%%

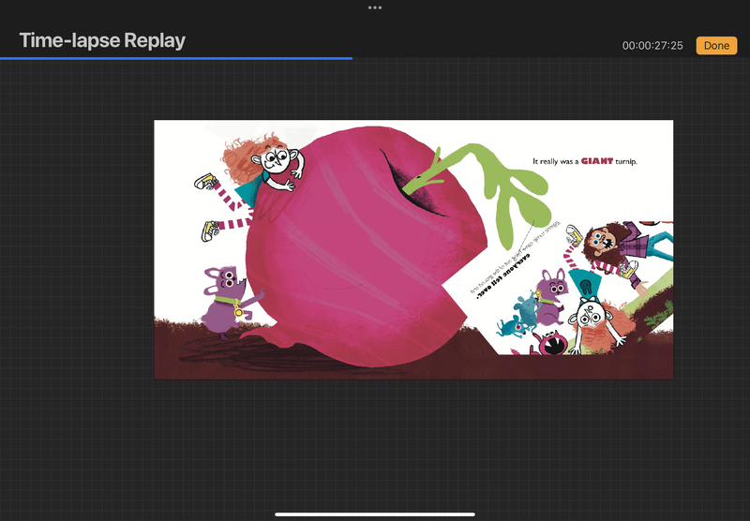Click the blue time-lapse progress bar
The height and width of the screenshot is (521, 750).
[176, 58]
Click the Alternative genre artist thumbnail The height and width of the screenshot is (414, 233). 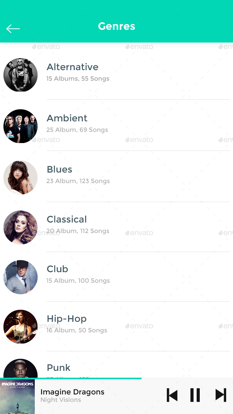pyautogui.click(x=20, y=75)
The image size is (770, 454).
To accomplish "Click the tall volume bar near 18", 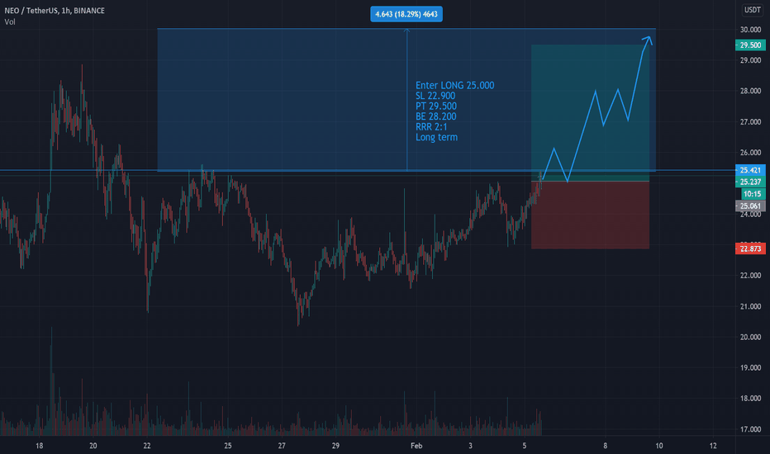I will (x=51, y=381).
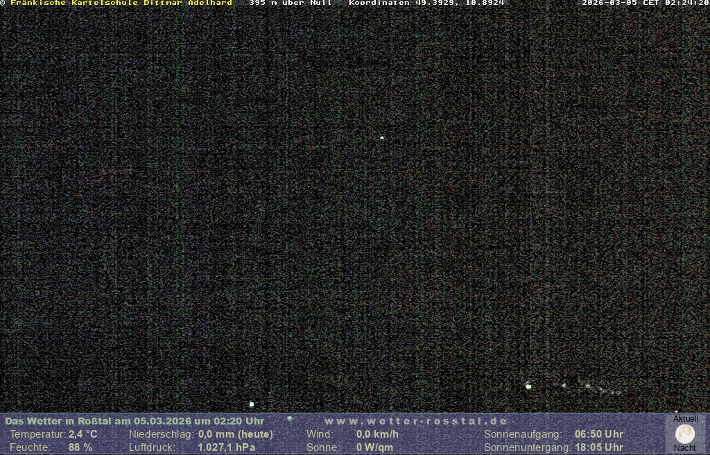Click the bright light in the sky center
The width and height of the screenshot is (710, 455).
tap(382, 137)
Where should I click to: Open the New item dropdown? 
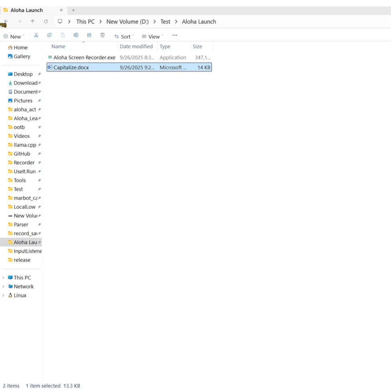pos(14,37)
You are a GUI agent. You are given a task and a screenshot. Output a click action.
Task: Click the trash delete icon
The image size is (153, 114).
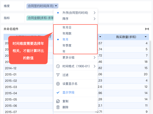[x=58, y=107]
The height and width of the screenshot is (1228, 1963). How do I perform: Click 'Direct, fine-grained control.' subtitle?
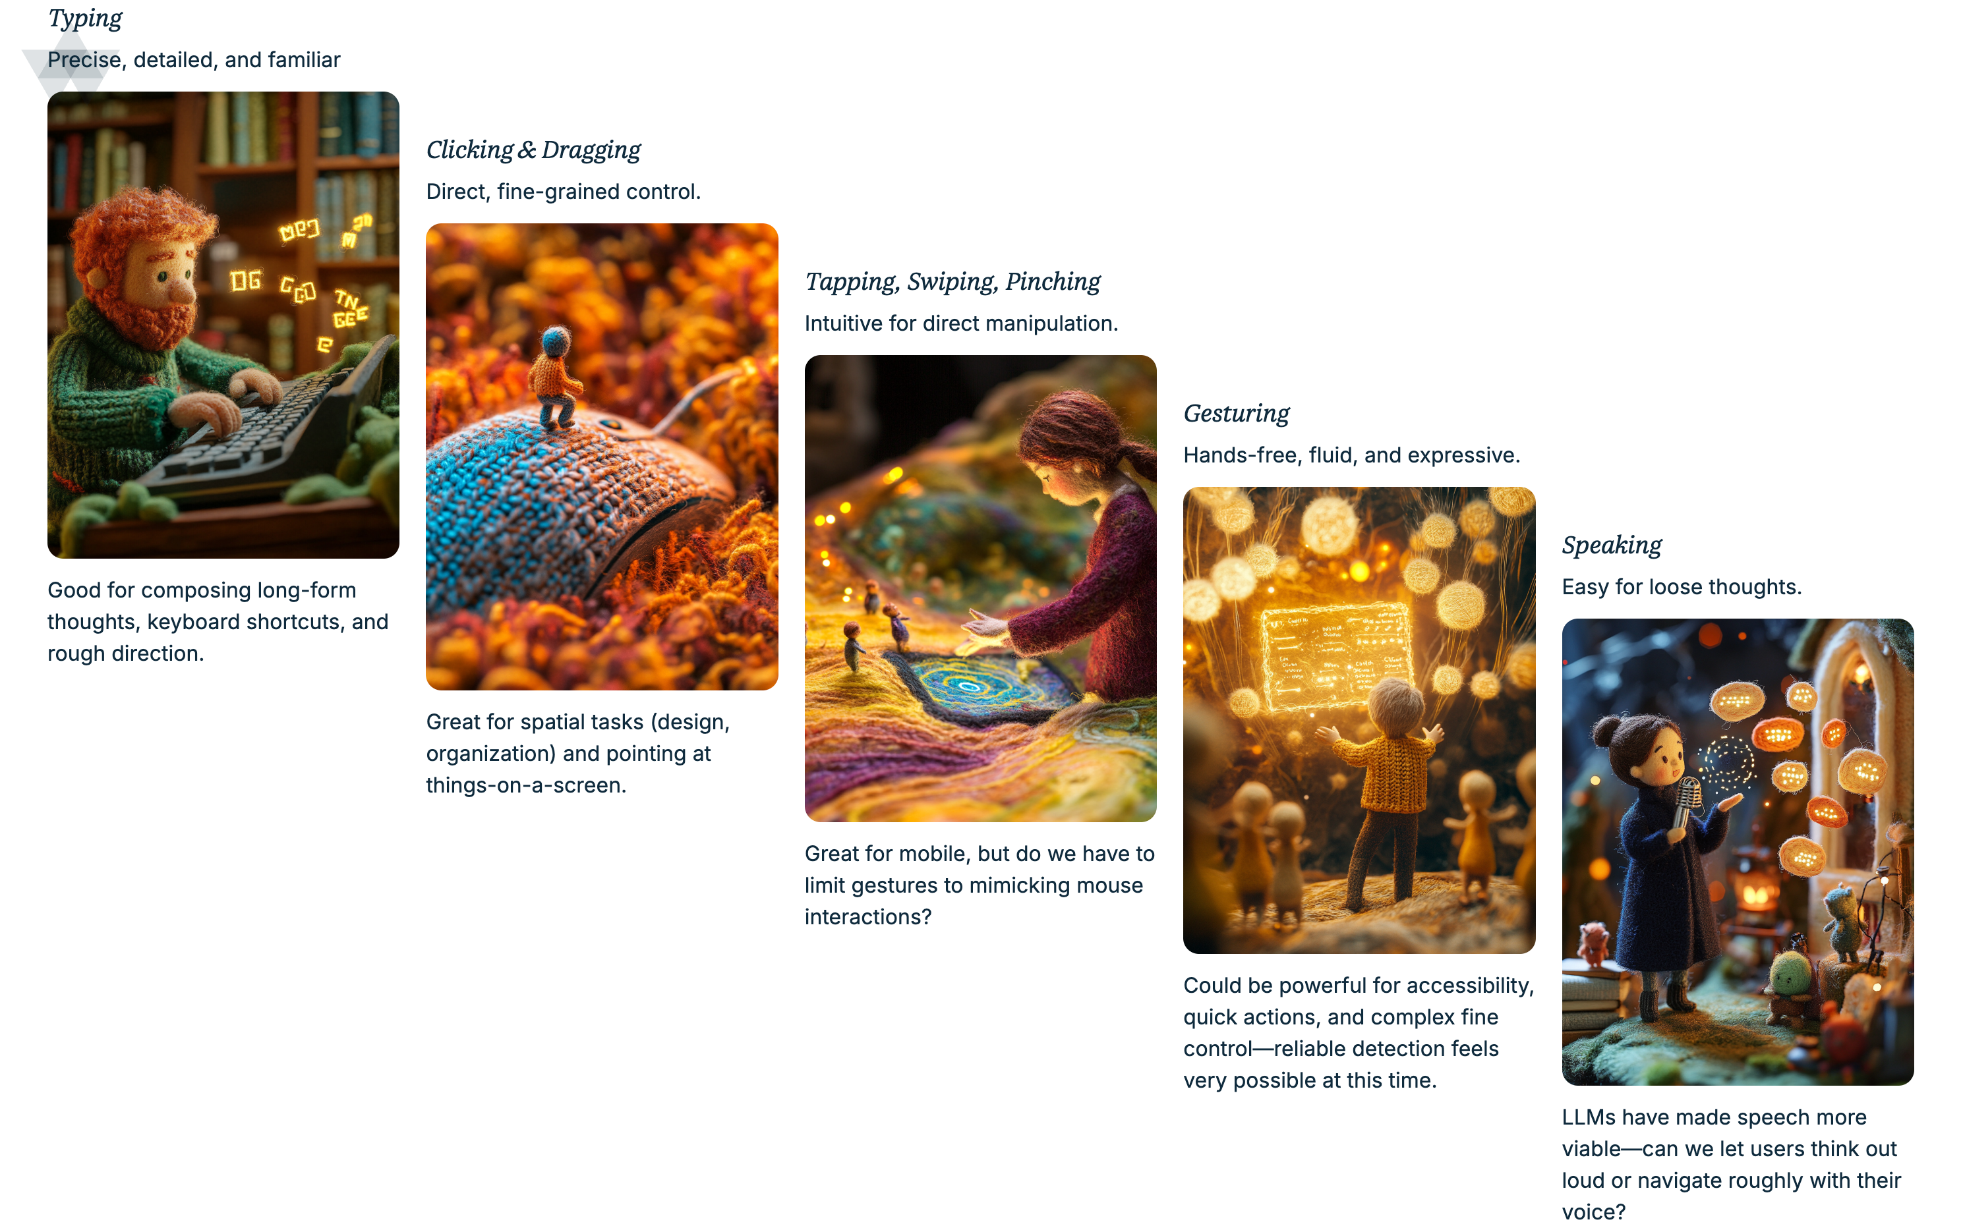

%%

**What the task asks**
Reproduce, with no pictures, the lines from the one containing "Where should I" to the end of the records above, exactly and inclusively.

**Written response**
Where should I click to: Open the New item dropdown? 
pos(14,37)
You are a GUI agent. You are given a task and a screenshot. Output a click action.
Task: Click the trash delete icon
The image size is (153, 114).
[x=58, y=107]
The height and width of the screenshot is (1228, 1963). How do I perform: Click 'Direct, fine-grained control.' subtitle?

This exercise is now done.